» **Raw data**
☆ ☆ ☆
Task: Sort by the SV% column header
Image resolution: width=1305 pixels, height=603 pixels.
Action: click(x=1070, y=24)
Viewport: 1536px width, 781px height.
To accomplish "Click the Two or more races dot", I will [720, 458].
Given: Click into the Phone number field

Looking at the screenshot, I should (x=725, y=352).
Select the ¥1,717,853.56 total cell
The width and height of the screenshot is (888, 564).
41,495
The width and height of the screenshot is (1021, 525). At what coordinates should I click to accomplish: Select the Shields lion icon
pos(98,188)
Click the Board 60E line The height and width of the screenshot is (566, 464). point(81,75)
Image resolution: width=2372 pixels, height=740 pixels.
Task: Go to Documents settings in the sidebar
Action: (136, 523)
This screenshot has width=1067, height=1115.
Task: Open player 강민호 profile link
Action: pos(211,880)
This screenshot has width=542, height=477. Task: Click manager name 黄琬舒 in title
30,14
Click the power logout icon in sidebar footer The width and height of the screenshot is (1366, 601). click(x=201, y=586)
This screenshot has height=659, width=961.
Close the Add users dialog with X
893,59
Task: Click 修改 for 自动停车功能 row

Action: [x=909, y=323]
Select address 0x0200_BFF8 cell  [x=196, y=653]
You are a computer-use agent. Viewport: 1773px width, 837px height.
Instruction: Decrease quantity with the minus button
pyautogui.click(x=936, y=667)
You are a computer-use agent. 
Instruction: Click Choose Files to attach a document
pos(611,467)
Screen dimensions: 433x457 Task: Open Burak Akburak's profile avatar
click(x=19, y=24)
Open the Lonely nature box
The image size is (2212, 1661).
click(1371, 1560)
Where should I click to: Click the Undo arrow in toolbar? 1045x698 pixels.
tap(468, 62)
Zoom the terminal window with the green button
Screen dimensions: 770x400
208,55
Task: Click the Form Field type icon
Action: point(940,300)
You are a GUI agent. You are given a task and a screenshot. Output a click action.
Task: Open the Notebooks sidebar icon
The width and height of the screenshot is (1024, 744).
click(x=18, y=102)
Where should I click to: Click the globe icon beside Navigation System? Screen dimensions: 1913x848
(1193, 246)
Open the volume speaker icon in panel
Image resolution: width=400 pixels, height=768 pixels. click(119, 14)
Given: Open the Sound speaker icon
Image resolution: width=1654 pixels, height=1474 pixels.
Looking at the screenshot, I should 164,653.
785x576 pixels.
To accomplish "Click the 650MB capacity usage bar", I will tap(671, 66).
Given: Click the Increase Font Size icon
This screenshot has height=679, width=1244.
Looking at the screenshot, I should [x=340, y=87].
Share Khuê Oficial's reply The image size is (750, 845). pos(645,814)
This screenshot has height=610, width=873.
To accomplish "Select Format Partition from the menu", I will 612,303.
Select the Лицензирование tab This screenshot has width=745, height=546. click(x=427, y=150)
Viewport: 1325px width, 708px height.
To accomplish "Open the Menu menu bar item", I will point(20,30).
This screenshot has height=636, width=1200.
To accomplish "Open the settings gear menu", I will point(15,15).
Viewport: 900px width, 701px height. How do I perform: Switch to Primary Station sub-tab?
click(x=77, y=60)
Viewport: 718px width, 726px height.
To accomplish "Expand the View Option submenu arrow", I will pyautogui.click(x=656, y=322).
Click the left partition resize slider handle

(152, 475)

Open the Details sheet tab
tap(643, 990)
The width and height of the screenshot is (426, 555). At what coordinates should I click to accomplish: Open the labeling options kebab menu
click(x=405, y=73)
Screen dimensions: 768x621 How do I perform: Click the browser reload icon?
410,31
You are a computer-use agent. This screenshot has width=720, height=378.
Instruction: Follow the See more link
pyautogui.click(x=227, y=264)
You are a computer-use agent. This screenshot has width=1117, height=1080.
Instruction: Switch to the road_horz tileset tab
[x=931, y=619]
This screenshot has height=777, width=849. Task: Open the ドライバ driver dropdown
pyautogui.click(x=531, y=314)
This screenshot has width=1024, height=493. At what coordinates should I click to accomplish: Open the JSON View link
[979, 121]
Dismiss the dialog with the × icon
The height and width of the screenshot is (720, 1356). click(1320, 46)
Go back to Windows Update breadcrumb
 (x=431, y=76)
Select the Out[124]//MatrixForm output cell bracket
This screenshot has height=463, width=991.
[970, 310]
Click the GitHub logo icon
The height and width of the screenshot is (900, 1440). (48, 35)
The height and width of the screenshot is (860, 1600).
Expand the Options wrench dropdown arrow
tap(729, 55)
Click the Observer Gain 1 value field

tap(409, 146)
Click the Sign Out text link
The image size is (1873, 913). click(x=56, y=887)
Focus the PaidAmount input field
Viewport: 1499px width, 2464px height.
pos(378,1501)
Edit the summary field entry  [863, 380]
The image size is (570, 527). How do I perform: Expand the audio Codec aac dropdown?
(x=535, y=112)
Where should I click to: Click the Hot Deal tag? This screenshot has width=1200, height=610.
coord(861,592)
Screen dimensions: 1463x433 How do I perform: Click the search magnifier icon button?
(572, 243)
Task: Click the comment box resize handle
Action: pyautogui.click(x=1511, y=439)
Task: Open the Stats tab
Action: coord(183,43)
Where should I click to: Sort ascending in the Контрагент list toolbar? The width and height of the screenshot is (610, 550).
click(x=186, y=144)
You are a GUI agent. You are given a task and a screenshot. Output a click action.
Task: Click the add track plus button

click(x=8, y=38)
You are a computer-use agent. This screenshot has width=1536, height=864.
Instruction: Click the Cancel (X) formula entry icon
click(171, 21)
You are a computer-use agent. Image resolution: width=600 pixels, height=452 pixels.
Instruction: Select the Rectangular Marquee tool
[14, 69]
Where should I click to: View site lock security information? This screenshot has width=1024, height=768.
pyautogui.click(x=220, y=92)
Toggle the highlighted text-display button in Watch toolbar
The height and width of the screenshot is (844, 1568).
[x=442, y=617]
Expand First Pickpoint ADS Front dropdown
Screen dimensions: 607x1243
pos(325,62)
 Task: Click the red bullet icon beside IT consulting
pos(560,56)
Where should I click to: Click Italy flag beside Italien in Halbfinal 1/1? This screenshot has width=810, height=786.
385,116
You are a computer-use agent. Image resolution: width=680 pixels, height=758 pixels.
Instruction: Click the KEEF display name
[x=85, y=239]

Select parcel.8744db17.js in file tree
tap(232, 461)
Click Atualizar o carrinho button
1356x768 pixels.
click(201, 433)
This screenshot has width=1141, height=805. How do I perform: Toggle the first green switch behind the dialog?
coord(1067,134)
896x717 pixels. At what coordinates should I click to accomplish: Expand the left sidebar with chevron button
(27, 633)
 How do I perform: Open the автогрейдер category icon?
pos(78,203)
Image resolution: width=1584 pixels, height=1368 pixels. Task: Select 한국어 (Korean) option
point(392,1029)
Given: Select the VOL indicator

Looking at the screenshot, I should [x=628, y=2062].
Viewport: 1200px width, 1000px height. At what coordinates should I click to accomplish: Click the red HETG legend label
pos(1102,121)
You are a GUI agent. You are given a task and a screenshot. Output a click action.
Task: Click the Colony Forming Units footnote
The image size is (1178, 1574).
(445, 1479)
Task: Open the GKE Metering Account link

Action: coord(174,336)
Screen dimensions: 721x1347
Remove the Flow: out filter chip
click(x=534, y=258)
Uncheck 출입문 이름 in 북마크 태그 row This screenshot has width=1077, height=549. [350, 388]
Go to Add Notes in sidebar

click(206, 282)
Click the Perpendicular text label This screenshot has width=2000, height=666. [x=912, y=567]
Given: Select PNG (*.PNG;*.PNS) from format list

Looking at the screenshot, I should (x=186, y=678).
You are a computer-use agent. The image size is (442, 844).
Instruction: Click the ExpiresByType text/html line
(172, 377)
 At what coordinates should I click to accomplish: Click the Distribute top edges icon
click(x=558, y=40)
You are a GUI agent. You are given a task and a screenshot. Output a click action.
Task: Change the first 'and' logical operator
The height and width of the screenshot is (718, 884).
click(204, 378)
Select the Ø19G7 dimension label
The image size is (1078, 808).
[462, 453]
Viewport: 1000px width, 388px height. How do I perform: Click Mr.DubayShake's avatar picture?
☆ ☆ ☆
» **Exercise goal**
Tally the lines of the material above that contain the word "will" and report the total alone.

» **Exercise answer**
6